Lead Expert for Quantum Technologies
At TÜVIT, you are driving forward the topic of IT security in the quantum age. How can we imagine this in concrete terms? What exactly are you working on?
I'm working on the transition from traditional security methods to those that are suitable for the post-quantum era. My role involves evaluating and researching solutions that will provide security in the long term. This includes new algorithms running on classical computers as well as entirely new methods based on quantum technologies. I am involved in establishing new standards, developing new test procedures and acting as a central point of contact for these topics.
How did your interest in this area develop? What do you think makes the topic of quantum technologies so exciting?
I was already intensively involved with post-quantum cryptography during my studies. My interest in technology and security has been a constant companion throughout my academic career. Now I find it extremely exciting to be able to play an active role in shaping the future of IT security. I am particularly fascinated by quantum-based technologies and their far-reaching impact, not only on IT security.
Lead Expert for Artificial Intelligence
You say about yourself that you are the “spoilsport in the whole AI issue”. Can you explain that? What exactly are you working on?
Basically, we're not so much interested in how well artificial intelligence works, but rather how poorly or where the weak points of AI systems lie. In other words, we ultimately try to identify precisely these weak points in our daily work. The aim is to “stress” the AI systems to such an extent that they perform incorrect classifications.
So I am a “spoilsport” in the sense that I look at AI systems as a strict tester and am therefore primarily concerned with what can actually go wrong and with what probability. In the best case scenario, weak points are uncovered during development so that they can be eliminated at an early stage.
What potential does artificial intelligence have in your view?
AI ultimately has an impact on many different areas, in other words on every aspect of modern life. One of the reasons for this is that it is developing rapidly. This means that the development steps are becoming ever shorter and the effects ever bigger.
A few years ago, many people would probably not have imagined that academic professions in particular would be the first to be affected by AI. However, the technology is already having an impact on medicine and software development, for example. And these are just two cases of areas where everyone thought for a long time that humans were irreplaceable.
The other side of the coin, however, is that the risks also rise with the increasing spread and automation. The two are therefore directly linked.
Lead Expert for Management Systems
You are driving the topic of management systems at TÜVIT. What does that mean? What does your work look like in concrete terms?
First of all, the term management system refers to a strategic instrument for corporate management and the achievement of corporate goals. It involves systematically mapping and organizing complex structures and processes in order to ensure that processes run as smoothly as possible, meet existing requirements and initiate continuous improvement.

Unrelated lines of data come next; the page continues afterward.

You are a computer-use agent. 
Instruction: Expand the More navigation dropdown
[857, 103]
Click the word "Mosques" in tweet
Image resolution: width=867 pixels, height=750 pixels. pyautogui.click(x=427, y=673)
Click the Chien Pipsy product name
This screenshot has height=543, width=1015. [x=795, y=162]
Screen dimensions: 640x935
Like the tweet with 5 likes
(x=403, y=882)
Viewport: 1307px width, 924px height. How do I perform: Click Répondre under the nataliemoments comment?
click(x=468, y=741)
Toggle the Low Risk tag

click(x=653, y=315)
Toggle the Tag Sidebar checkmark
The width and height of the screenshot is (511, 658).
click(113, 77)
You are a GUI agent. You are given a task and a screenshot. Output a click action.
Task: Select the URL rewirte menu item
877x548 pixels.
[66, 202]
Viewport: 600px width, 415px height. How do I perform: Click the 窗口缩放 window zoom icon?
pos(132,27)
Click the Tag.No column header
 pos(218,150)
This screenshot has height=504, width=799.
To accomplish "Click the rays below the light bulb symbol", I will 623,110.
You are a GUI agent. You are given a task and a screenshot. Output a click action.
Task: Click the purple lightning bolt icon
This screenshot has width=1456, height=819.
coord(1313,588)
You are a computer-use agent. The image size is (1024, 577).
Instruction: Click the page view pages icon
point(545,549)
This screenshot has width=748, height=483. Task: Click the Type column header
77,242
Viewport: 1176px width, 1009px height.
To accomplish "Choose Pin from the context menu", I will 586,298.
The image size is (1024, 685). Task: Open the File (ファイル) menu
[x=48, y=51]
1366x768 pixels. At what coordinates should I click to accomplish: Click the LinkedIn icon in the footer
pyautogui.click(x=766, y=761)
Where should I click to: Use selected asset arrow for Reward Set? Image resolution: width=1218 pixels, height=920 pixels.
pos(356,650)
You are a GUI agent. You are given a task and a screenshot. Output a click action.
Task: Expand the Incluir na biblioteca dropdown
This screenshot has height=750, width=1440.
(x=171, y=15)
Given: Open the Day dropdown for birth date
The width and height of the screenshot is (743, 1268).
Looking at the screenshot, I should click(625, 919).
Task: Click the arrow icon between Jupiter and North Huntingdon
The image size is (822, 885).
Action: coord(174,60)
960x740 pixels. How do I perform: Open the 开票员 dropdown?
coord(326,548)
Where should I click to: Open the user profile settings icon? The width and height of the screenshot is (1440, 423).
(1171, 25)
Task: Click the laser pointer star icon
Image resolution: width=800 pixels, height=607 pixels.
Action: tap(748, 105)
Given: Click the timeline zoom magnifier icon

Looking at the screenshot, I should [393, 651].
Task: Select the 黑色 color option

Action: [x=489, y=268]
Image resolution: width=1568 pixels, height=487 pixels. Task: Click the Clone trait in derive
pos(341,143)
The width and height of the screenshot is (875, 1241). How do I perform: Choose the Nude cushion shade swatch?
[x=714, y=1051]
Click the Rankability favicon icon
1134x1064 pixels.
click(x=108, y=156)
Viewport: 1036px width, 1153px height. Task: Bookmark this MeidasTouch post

A management system is therefore a kind of toolbox that provides employees with tools and methods to achieve goals and use resources more effectively.
In my role as a technical expert for management systems, particularly for information security and data protection, I take on various tasks. On the one hand, I represent TÜVIT in its public image. This means, for example, that I travel to trade fairs or give presentations on the latest developments in my field.
Within the company, I am also the first point of contact for all questions relating to management systems. In this context, I also run internal training courses on changes and challenges, for example, or support colleagues with regard to product development. My activities also include publishing specialist articles and creating links to other subject areas.
What did your path to becoming a technical expert look like?
In my early days at TÜVIT, I was initially involved in a large number of national and international projects as a technical data protection auditor and assessor. Due to the increasingly close links in the projects on the subject of management systems and the daily work in our interdisciplinary projects, the opportunity arose to further advance this area as a lead expert.
Lead Expert for Source Code Analysis
You are a lead expert for source code analysis. What exactly does that mean?
For us in the Software Evaluation (SWE) product group, source code is the start and end point of all security analyses. It is the blueprint from which - at least in theory - all the properties of the product can be read. However, this is also what makes source code analysis so challenging: it is just as difficult to design a secure product as it is to examine the blueprint of the product, i.e. the source code, for security vulnerabilities. This can be seen from the fact that, even years later, new security vulnerabilities are still being found in old open source packages, known as CVEs, which are published in security advisories.
My role as a lead expert is twofold: On the one hand, I support employees in being able to find security vulnerabilities specifically in the source code, e.g. through training in source code review, or through tools that can reliably replace manual work. On the other hand, I help to document the source code in the first place so that our customers and employees can understand the processes in the product.
The buzzword is security-by-design. Are the processes in the product designed in such a way that problems cannot arise in the first place, i.e. is it a product that already has security built in? Or does the user have to be extremely careful not to make any mistakes during operation so as not to be robbed or spied on? You can actually read this from the source code, even if it is difficult.
How did your interest in source code analysis develop? What excites you about it?
I was actually already an expert in source code review as a teenager, even though I didn't know the word back then. I studied documentation and the source code of my home computers and wondered what could go wrong.
Later, I worked as a “full-stack developer” alongside my studies and immediately afterwards, without ever losing the fun of analysis. As an evaluator at TÜVIT, I analyzed a lot of source code right from the start and now continue to do so seamlessly as a lead expert.